**Pixel coordinate grounding data:**
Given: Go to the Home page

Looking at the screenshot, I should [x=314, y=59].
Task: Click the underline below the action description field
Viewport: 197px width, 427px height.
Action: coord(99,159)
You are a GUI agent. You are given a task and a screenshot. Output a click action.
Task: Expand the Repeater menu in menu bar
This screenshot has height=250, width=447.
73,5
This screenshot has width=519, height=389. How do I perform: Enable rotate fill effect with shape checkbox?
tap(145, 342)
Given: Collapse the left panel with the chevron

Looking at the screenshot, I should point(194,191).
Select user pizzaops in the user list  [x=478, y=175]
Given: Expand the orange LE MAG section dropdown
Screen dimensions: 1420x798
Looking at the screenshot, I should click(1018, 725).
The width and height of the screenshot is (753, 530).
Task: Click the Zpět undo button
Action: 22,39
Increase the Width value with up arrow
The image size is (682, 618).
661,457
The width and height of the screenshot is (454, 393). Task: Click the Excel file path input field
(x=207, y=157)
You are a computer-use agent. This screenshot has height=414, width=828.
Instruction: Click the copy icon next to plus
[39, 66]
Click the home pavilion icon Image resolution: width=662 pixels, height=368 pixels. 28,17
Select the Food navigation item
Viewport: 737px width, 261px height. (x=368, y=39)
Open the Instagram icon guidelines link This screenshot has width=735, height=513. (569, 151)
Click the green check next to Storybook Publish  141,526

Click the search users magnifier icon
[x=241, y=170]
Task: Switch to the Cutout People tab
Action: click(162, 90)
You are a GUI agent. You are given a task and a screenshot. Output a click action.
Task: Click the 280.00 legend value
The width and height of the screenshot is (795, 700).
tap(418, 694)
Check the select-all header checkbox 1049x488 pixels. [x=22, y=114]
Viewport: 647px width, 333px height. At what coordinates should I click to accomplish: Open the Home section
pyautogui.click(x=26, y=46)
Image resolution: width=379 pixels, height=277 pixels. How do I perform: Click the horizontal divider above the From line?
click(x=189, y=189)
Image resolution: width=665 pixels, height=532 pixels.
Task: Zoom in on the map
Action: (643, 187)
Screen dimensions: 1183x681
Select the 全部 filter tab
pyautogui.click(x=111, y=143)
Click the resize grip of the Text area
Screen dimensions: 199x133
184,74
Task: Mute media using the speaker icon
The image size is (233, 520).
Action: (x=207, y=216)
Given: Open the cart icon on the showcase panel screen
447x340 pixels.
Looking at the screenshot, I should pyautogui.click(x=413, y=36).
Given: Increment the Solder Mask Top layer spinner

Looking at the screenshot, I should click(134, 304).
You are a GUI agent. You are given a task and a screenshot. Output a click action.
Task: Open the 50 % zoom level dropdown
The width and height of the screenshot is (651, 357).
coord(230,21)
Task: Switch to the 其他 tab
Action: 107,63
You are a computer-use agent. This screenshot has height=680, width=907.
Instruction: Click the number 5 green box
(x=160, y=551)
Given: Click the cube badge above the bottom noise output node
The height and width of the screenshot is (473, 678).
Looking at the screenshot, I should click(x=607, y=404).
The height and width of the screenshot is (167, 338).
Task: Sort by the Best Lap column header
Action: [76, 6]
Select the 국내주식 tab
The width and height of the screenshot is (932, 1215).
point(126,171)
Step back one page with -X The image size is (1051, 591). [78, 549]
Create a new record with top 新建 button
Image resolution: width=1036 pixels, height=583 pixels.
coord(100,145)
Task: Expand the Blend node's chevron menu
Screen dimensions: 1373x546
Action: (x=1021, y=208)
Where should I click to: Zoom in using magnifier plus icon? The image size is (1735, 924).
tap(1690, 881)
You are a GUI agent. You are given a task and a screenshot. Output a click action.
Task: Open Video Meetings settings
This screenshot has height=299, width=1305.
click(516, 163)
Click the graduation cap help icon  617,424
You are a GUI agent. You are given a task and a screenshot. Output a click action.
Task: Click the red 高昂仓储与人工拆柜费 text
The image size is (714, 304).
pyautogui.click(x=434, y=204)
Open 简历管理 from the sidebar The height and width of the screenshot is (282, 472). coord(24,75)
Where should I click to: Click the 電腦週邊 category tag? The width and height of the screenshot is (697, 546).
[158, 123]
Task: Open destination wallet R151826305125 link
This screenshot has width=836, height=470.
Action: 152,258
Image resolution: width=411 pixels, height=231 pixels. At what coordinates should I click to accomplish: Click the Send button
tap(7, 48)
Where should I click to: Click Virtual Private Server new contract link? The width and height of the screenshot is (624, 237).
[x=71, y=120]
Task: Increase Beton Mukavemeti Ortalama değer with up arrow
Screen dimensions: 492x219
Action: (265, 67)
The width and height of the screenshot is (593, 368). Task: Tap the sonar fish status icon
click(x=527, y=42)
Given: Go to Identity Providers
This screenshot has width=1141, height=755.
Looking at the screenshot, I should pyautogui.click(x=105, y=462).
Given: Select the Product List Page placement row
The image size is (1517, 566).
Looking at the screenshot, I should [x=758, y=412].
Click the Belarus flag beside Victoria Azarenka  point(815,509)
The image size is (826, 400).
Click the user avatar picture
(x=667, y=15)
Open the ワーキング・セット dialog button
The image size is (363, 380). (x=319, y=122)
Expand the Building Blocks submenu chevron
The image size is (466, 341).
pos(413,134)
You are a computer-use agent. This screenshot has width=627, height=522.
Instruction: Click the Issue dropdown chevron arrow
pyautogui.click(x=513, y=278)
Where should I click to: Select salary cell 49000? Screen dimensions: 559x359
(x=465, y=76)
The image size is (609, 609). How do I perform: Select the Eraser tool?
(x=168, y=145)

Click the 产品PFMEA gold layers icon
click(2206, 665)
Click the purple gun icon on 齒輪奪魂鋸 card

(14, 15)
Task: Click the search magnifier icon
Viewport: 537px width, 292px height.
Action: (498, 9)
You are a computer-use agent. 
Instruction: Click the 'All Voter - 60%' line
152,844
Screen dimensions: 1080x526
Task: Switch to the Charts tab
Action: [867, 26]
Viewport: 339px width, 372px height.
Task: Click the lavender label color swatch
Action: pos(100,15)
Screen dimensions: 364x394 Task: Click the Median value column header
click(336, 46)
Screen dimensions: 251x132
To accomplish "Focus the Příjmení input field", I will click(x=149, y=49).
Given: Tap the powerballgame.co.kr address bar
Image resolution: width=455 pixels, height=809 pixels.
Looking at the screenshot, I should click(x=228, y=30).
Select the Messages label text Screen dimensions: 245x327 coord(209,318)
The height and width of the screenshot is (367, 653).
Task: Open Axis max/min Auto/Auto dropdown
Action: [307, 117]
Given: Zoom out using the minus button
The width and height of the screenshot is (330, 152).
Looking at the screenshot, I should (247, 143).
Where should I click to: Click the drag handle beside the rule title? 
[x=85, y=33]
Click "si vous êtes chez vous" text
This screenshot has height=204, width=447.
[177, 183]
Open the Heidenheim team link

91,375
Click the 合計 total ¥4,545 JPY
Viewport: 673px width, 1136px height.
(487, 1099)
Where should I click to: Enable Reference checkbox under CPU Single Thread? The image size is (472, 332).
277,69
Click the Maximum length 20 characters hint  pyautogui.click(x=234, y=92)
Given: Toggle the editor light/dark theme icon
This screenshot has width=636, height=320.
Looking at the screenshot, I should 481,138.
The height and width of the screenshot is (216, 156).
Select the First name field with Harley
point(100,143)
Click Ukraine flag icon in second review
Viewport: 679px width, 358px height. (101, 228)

**Description of the task:**
Reproduce the data in full, exactly as presented.

**Completed task:**
Given: Go to the Home page

Looking at the screenshot, I should [x=314, y=59].
Task: Click the underline below the action description field
Viewport: 197px width, 427px height.
Action: coord(99,159)
You are a GUI agent. You are given a task and a screenshot. Output a click action.
Task: Expand the Repeater menu in menu bar
This screenshot has height=250, width=447.
73,5
This screenshot has width=519, height=389. How do I perform: Enable rotate fill effect with shape checkbox?
tap(145, 342)
Given: Collapse the left panel with the chevron

Looking at the screenshot, I should point(194,191).
Select user pizzaops in the user list  [x=478, y=175]
Given: Expand the orange LE MAG section dropdown
Screen dimensions: 1420x798
Looking at the screenshot, I should click(1018, 725).
The width and height of the screenshot is (753, 530).
Task: Click the Zpět undo button
Action: 22,39
Increase the Width value with up arrow
The image size is (682, 618).
661,457
The width and height of the screenshot is (454, 393). Task: Click the Excel file path input field
(x=207, y=157)
You are a computer-use agent. This screenshot has height=414, width=828.
Instruction: Click the copy icon next to plus
[39, 66]
Click the home pavilion icon Image resolution: width=662 pixels, height=368 pixels. 28,17
Select the Food navigation item
Viewport: 737px width, 261px height. (x=368, y=39)
Open the Instagram icon guidelines link This screenshot has width=735, height=513. (569, 151)
Click the green check next to Storybook Publish  141,526

Click the search users magnifier icon
[x=241, y=170]
Task: Switch to the Cutout People tab
Action: click(162, 90)
You are a GUI agent. You are given a task and a screenshot. Output a click action.
Task: Click the 280.00 legend value
The width and height of the screenshot is (795, 700).
tap(418, 694)
Check the select-all header checkbox 1049x488 pixels. [x=22, y=114]
Viewport: 647px width, 333px height. At what coordinates should I click to accomplish: Open the Home section
pyautogui.click(x=26, y=46)
Image resolution: width=379 pixels, height=277 pixels. How do I perform: Click the horizontal divider above the From line?
click(x=189, y=189)
Image resolution: width=665 pixels, height=532 pixels.
Task: Zoom in on the map
Action: (643, 187)
Screen dimensions: 1183x681
Select the 全部 filter tab
pyautogui.click(x=111, y=143)
Click the resize grip of the Text area
Screen dimensions: 199x133
184,74
Task: Mute media using the speaker icon
The image size is (233, 520).
Action: (x=207, y=216)
Given: Open the cart icon on the showcase panel screen
447x340 pixels.
Looking at the screenshot, I should pyautogui.click(x=413, y=36).
Given: Increment the Solder Mask Top layer spinner

Looking at the screenshot, I should click(134, 304).
You are a GUI agent. You are given a task and a screenshot. Output a click action.
Task: Open the 50 % zoom level dropdown
The width and height of the screenshot is (651, 357).
coord(230,21)
Task: Switch to the 其他 tab
Action: 107,63
You are a computer-use agent. This screenshot has height=680, width=907.
Instruction: Click the number 5 green box
(x=160, y=551)
Given: Click the cube badge above the bottom noise output node
The height and width of the screenshot is (473, 678).
Looking at the screenshot, I should click(x=607, y=404).
The height and width of the screenshot is (167, 338).
Task: Sort by the Best Lap column header
Action: [76, 6]
Select the 국내주식 tab
The width and height of the screenshot is (932, 1215).
point(126,171)
Step back one page with -X The image size is (1051, 591). [78, 549]
Create a new record with top 新建 button
Image resolution: width=1036 pixels, height=583 pixels.
coord(100,145)
Task: Expand the Blend node's chevron menu
Screen dimensions: 1373x546
Action: (x=1021, y=208)
Where should I click to: Zoom in using magnifier plus icon? The image size is (1735, 924).
tap(1690, 881)
You are a GUI agent. You are given a task and a screenshot. Output a click action.
Task: Open Video Meetings settings
This screenshot has height=299, width=1305.
click(516, 163)
Click the graduation cap help icon  617,424
You are a GUI agent. You are given a task and a screenshot. Output a click action.
Task: Click the red 高昂仓储与人工拆柜费 text
The image size is (714, 304).
pyautogui.click(x=434, y=204)
Open 简历管理 from the sidebar The height and width of the screenshot is (282, 472). coord(24,75)
Where should I click to: Click the 電腦週邊 category tag? The width and height of the screenshot is (697, 546).
[158, 123]
Task: Open destination wallet R151826305125 link
This screenshot has width=836, height=470.
Action: 152,258
Image resolution: width=411 pixels, height=231 pixels. At what coordinates should I click to accomplish: Click the Send button
tap(7, 48)
Where should I click to: Click Virtual Private Server new contract link? The width and height of the screenshot is (624, 237).
[x=71, y=120]
Task: Increase Beton Mukavemeti Ortalama değer with up arrow
Screen dimensions: 492x219
Action: (265, 67)
The width and height of the screenshot is (593, 368). Task: Tap the sonar fish status icon
click(x=527, y=42)
Given: Go to Identity Providers
This screenshot has width=1141, height=755.
Looking at the screenshot, I should pyautogui.click(x=105, y=462).
Given: Select the Product List Page placement row
The image size is (1517, 566).
Looking at the screenshot, I should [x=758, y=412].
Click the Belarus flag beside Victoria Azarenka  point(815,509)
The image size is (826, 400).
Click the user avatar picture
(x=667, y=15)
Open the ワーキング・セット dialog button
The image size is (363, 380). (x=319, y=122)
Expand the Building Blocks submenu chevron
The image size is (466, 341).
pos(413,134)
You are a computer-use agent. This screenshot has width=627, height=522.
Instruction: Click the Issue dropdown chevron arrow
pyautogui.click(x=513, y=278)
Where should I click to: Select salary cell 49000? Screen dimensions: 559x359
(x=465, y=76)
The image size is (609, 609). How do I perform: Select the Eraser tool?
(x=168, y=145)

Click the 产品PFMEA gold layers icon
click(2206, 665)
Click the purple gun icon on 齒輪奪魂鋸 card

(14, 15)
Task: Click the search magnifier icon
Viewport: 537px width, 292px height.
Action: (498, 9)
You are a computer-use agent. 
Instruction: Click the 'All Voter - 60%' line
152,844
Screen dimensions: 1080x526
Task: Switch to the Charts tab
Action: [867, 26]
Viewport: 339px width, 372px height.
Task: Click the lavender label color swatch
Action: pos(100,15)
Screen dimensions: 364x394 Task: Click the Median value column header
click(336, 46)
Screen dimensions: 251x132
To accomplish "Focus the Příjmení input field", I will click(x=149, y=49).
Given: Tap the powerballgame.co.kr address bar
Image resolution: width=455 pixels, height=809 pixels.
Looking at the screenshot, I should click(x=228, y=30).
Select the Messages label text Screen dimensions: 245x327 coord(209,318)
The height and width of the screenshot is (367, 653).
Task: Open Axis max/min Auto/Auto dropdown
Action: [307, 117]
Given: Zoom out using the minus button
The width and height of the screenshot is (330, 152).
Looking at the screenshot, I should (247, 143).
Where should I click to: Click the drag handle beside the rule title? 
[x=85, y=33]
Click "si vous êtes chez vous" text
This screenshot has height=204, width=447.
[177, 183]
Open the Heidenheim team link

91,375
Click the 合計 total ¥4,545 JPY
Viewport: 673px width, 1136px height.
(487, 1099)
Where should I click to: Enable Reference checkbox under CPU Single Thread? The image size is (472, 332).
277,69
Click the Maximum length 20 characters hint  pyautogui.click(x=234, y=92)
Given: Toggle the editor light/dark theme icon
This screenshot has width=636, height=320.
Looking at the screenshot, I should 481,138.
The height and width of the screenshot is (216, 156).
Select the First name field with Harley
point(100,143)
Click Ukraine flag icon in second review
Viewport: 679px width, 358px height. (101, 228)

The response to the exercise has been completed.